* WHAT IS NEEDED *
Once you reach the line containing "Click the search magnifier in Toolbox header" in the entries below, write out that line and each one after it down to the line containing "600x547 pixels.", exactly and with nothing added.

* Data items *
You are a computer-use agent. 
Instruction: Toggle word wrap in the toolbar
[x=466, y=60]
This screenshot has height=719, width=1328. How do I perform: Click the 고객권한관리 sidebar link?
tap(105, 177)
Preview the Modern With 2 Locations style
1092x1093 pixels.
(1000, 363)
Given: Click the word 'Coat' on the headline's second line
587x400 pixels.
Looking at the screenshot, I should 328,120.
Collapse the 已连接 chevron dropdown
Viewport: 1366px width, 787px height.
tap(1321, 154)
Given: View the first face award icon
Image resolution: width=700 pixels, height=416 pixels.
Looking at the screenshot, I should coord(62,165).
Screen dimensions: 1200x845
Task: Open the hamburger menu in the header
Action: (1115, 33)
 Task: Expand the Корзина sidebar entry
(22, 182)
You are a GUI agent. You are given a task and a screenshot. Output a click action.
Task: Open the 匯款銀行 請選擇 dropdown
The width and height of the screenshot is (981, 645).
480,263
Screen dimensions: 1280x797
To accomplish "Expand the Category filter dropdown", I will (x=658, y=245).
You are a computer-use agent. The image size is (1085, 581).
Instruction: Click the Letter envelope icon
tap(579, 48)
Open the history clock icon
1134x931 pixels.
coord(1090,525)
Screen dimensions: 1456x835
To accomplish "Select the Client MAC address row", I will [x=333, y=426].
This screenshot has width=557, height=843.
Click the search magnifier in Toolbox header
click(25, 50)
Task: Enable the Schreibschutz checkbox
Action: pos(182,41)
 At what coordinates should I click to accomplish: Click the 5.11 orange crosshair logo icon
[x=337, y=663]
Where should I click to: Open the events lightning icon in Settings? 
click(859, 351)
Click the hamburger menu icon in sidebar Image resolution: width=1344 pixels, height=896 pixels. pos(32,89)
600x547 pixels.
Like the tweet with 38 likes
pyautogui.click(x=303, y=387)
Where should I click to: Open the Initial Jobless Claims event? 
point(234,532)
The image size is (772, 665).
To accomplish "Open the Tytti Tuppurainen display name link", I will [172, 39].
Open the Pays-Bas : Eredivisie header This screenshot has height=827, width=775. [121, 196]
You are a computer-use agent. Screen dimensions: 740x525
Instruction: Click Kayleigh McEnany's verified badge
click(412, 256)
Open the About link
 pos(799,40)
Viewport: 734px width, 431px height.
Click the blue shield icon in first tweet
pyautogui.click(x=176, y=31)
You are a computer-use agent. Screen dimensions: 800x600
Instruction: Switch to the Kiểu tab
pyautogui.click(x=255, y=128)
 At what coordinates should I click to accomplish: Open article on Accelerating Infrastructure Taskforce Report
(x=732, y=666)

* RESPONSE BOX *
Click the search magnifier in Toolbox header
click(25, 50)
Task: Enable the Schreibschutz checkbox
Action: pos(182,41)
 At what coordinates should I click to accomplish: Click the 5.11 orange crosshair logo icon
[x=337, y=663]
Where should I click to: Open the events lightning icon in Settings? 
click(859, 351)
Click the hamburger menu icon in sidebar Image resolution: width=1344 pixels, height=896 pixels. pos(32,89)
600x547 pixels.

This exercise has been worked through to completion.